Femmes apôtres, les grandes oubliées de l’Histoire

On sait que des femmes ont joué un rôle important dans les premiers temps du christianisme. «Il est probable que certaines aient été des femmes aisées et que des communautés se réunissaient chez elles», explique Pierre Gisel, professeur honoraire à la Faculté de théologie et de sciences des religions de l’Université de Lausanne.
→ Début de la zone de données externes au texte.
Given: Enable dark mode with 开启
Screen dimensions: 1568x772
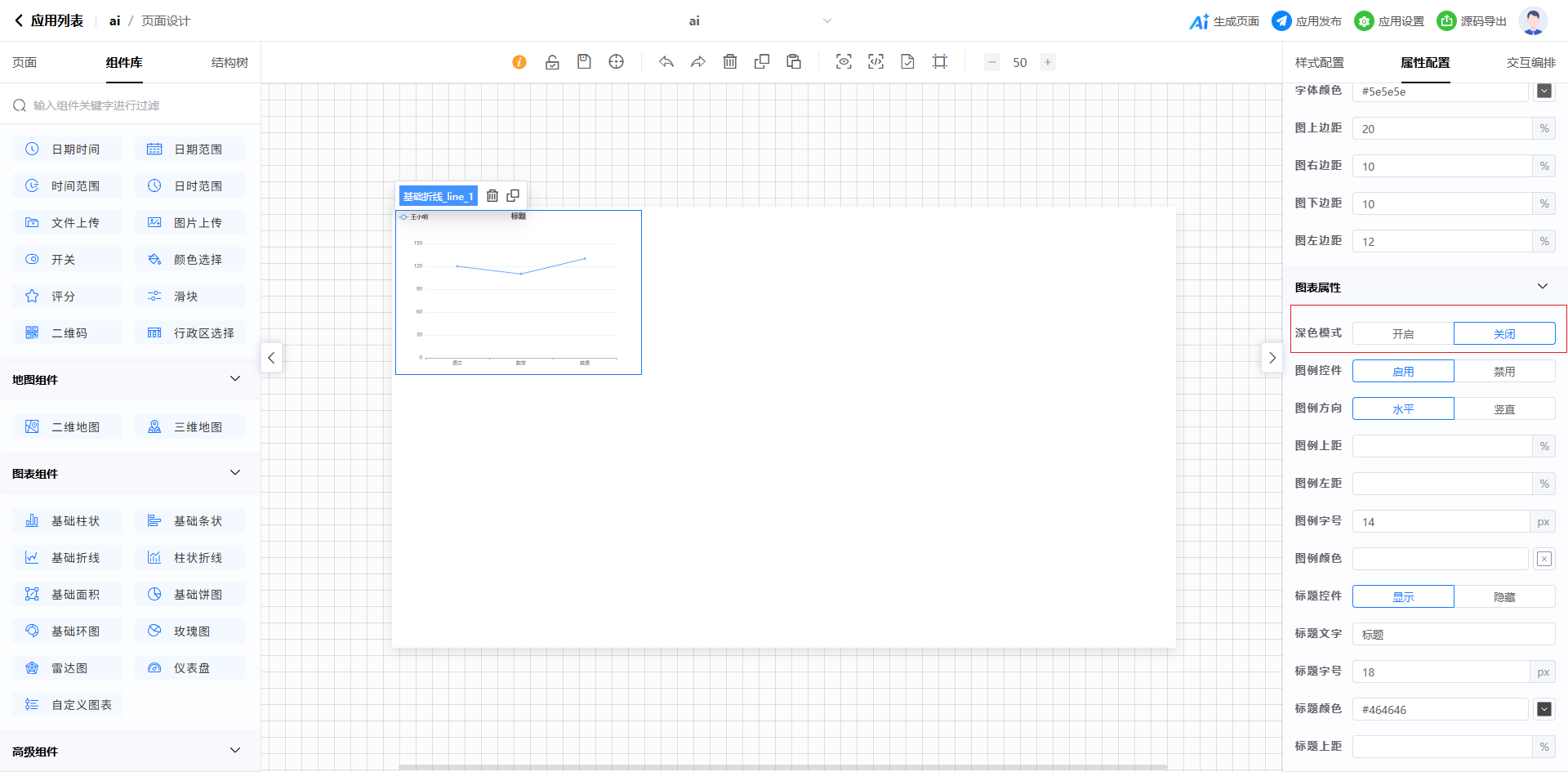Looking at the screenshot, I should [1403, 334].
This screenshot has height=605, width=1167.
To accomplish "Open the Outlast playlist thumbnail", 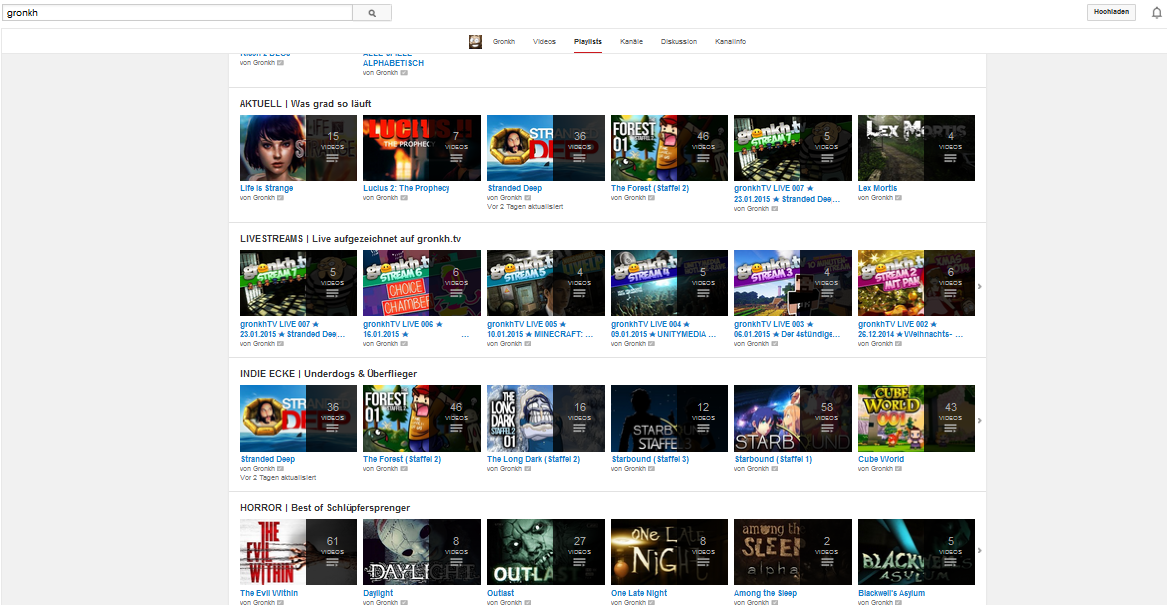I will (545, 551).
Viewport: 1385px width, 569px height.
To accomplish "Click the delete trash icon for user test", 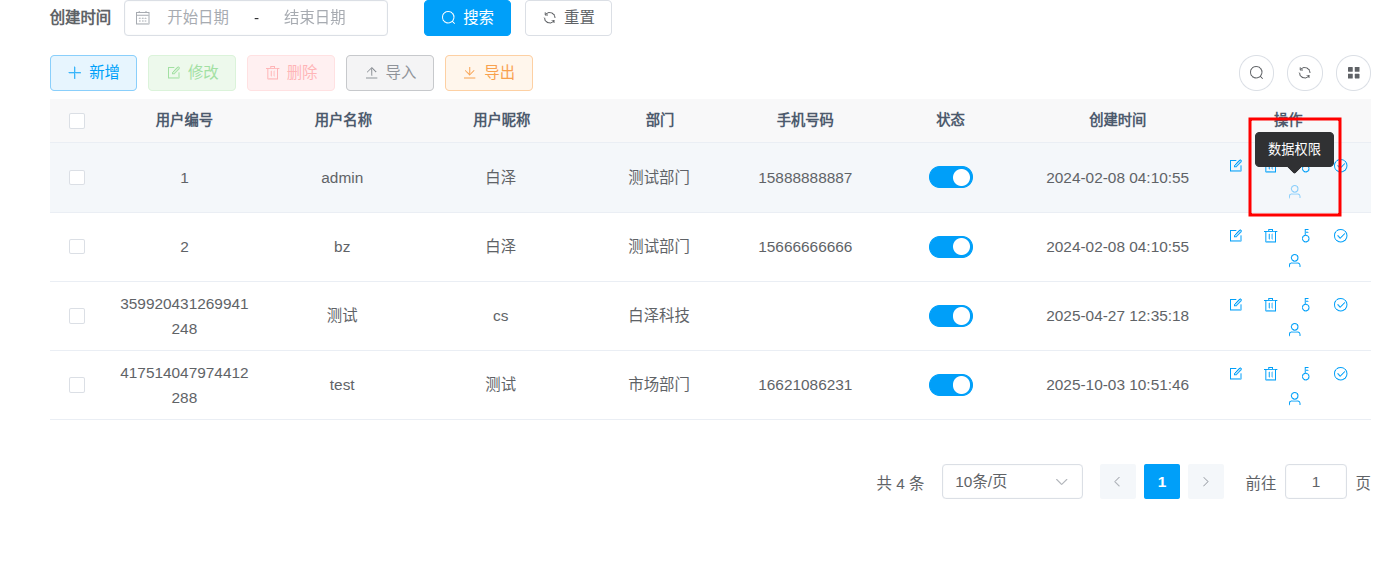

Mais peut-on les qualifier d’apôtres? «Cela dépend de ce qu’on met dans ce mot, poursuit Pierre Gisel. Du point de vue de l’exégèse pure, elles ne sont pas citées dans la liste des douze apôtres. Cela dit, cette liste a été arrêtée à douze pour faire correspondre leur nombre à celui des tribus d’Israël. Elle est donc un peu artificielle, c’est-à-dire qu’elle a été reconstruite pour des raisons théologiques. Paul, qui est à coup sûr un apôtre, n’y figure pas, tandis que Judas, qui n’est pas franchement un apôtre, en fait partie. Et puis il y a aussi des illustres inconnus dans cette liste.»

Apôtre quand-même

«Si aucune femme ne figure dans la liste des apôtres, Junia, ou Junie, est saluée par Paul dans l’Épître aux Romains comme ‘remarquable parmi les apôtres’», affirme la théologienne Valérie Duval-Poujol, docteure en histoire des religions à la Sorbonne et vice-présidente de la Fédération protestante de France. À partir du même texte grec, plusieurs traductions de la Bible identifient Junia comme apôtre: «apôtre remarquable» dans la Nouvelle Bible en français courant et Le Semeur, «apôtre éminente» dans la TOB et «apôtre marquante» dans la Bible de Jérusalem. Par ailleurs, l’un des Pères de l’Église les plus célèbres, Chrysostome, évêque de Constantinople, écrit à propos de Junia en l’an 407 après Jésus-Christ: «Être un apôtre est une grande chose. Être remarquable parmi les apôtres, imaginez donc quel merveilleux éloge! De fait, quelle ne devait pas être la sagesse de cette femme.»

Quant à Phoebé, Paul la qualifie dans les Actes des Apôtres de diakonos, mot grec traduit dans les Bibles modernes par «servante», «diaconesse», «au service de l’Église», «qui exerce son ministère» ou «ministre». Diakonos se réfère le plus souvent à un ministre de la parole, quelqu’un qui prêche l’Évangile et sert ainsi de porte-parole de Dieu. C’est un intermédiaire, un agent, un émissaire. «Certains spécialistes du Nouveau Testament pensent que Phoebé a été porteuse de l’épître aux Romains, souligne Valérie Duval-Poujol. En tout cas, elle est la seule personne recommandée pour une telle mission dans tout le Nouveau Testament. Paul lui fait suffisamment confiance sur le plan théologique pour la recommander à ses futurs auditeurs afin qu’elle les aide à en comprendre le contenu.»